The present study has a few limitations worth noting. The blood glucose levels were not measured, since all MS older adults were diagnosed with diabetes, but well-controlled and stable under standard medication provided by the Brazilian government for at least 24 months. While exhaled breath condensate is a generally accepted method of sampling airway secretions, the approach is not flawless and the disease itself could introduce artifacts by disrupting the endothelial-epithelial barrier. Therefore, additional measurements to further assess this disruption is warranted in future studies. The lack of computerized tomography (CT) measurement of structural changes in the lungs is another limitation and the related data should be considered with caution. Further, we did not determine the impact of each component of the MS separately in the derangement of lung structure, function, and immune response.

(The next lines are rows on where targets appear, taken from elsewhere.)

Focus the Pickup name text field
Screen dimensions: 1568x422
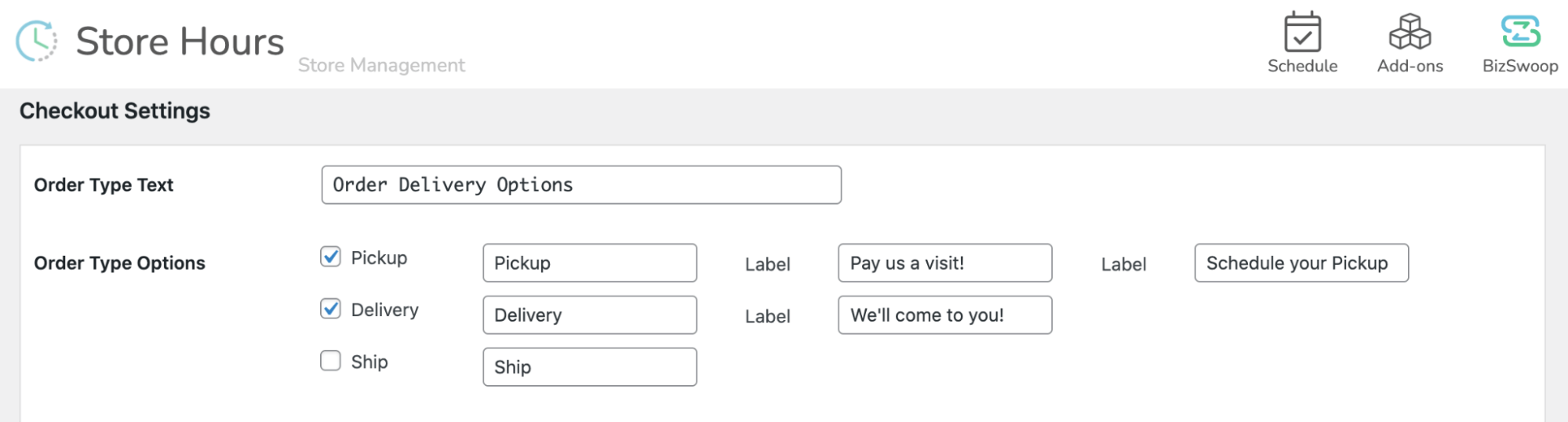[590, 264]
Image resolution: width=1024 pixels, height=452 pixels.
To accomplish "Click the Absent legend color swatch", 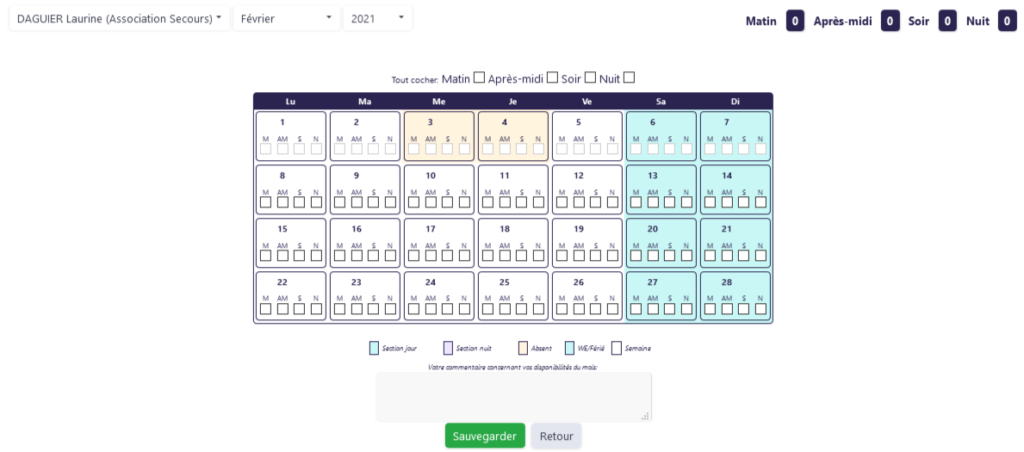I will tap(523, 348).
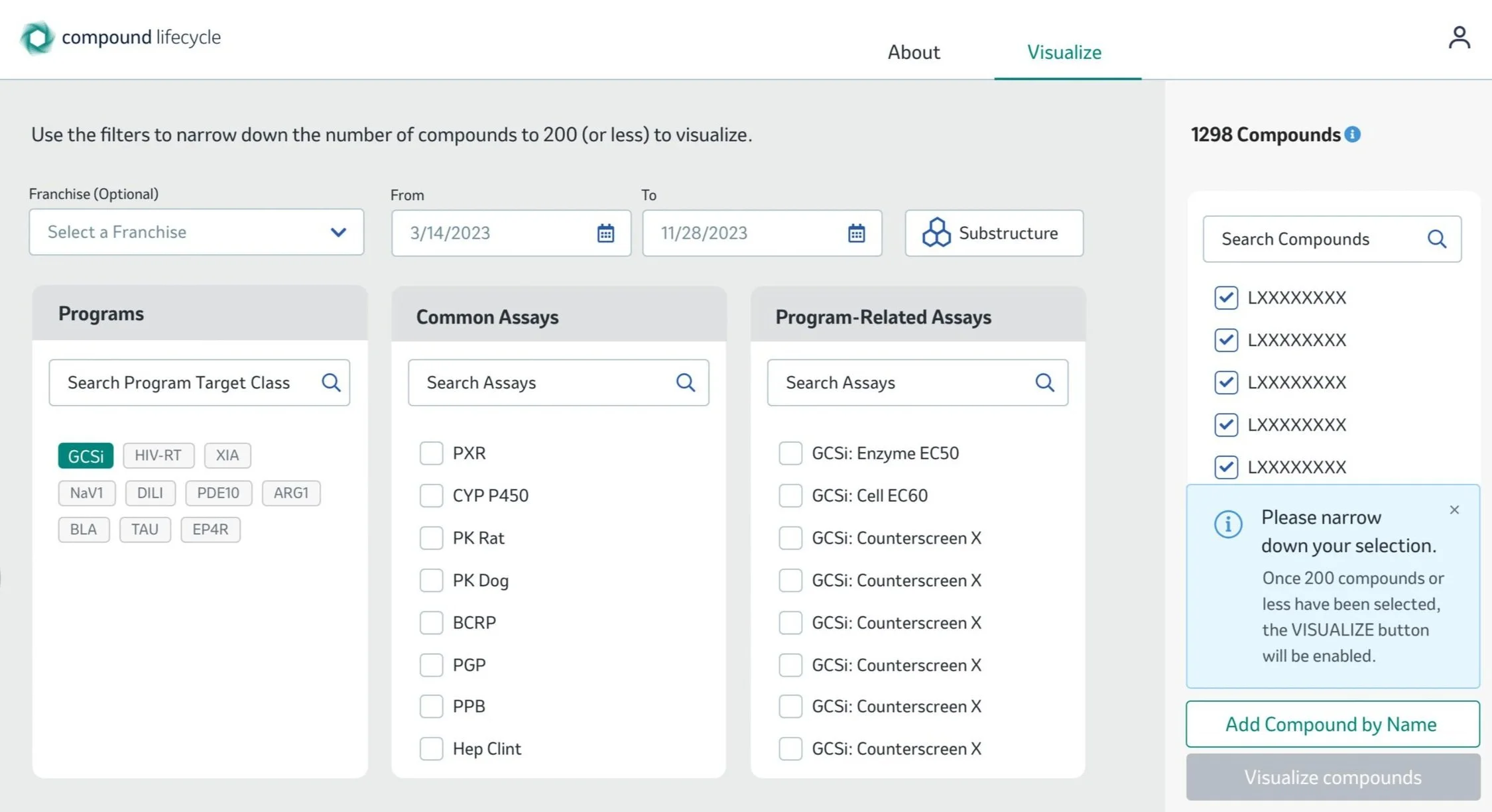
Task: Switch to the About tab
Action: (x=913, y=52)
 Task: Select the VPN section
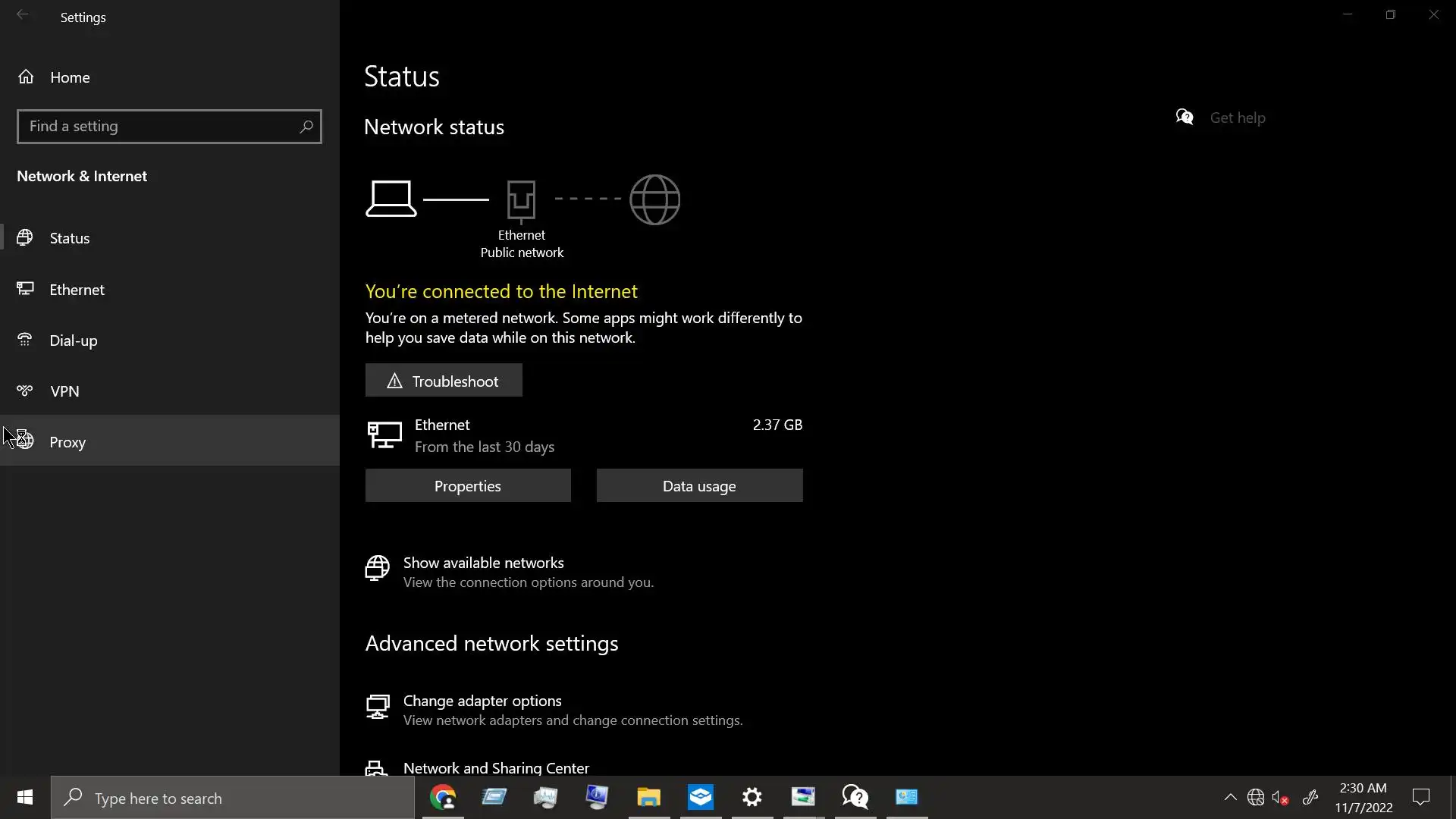pos(64,391)
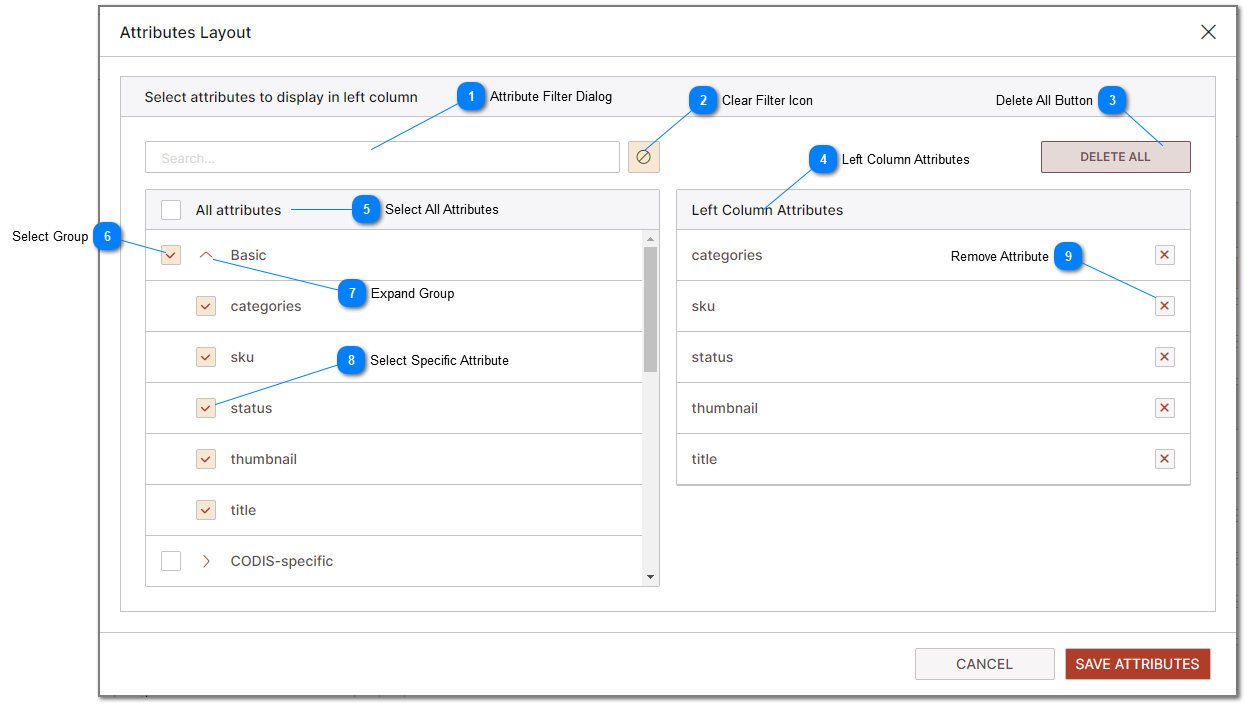Image resolution: width=1247 pixels, height=706 pixels.
Task: Uncheck the status attribute checkbox
Action: click(x=206, y=408)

In conclusion, MS affects lung function and mechanics, and immunological response in older adults. Given the wide prevalence of MS in the older population, it is crucial that we understand the underlying mechanisms by which the metabolic derangements impact the lung. This will allow the development of better strategies to prevent complications. In fact, the present study highlights the clinical relevance of assessing not only systemic inflammation but also pulmonary inflammation along with lung mechanics in older adults with MS. Such an approach will enable the development of more directed therapeutic interventions to improve the outcomes in older adults with MS.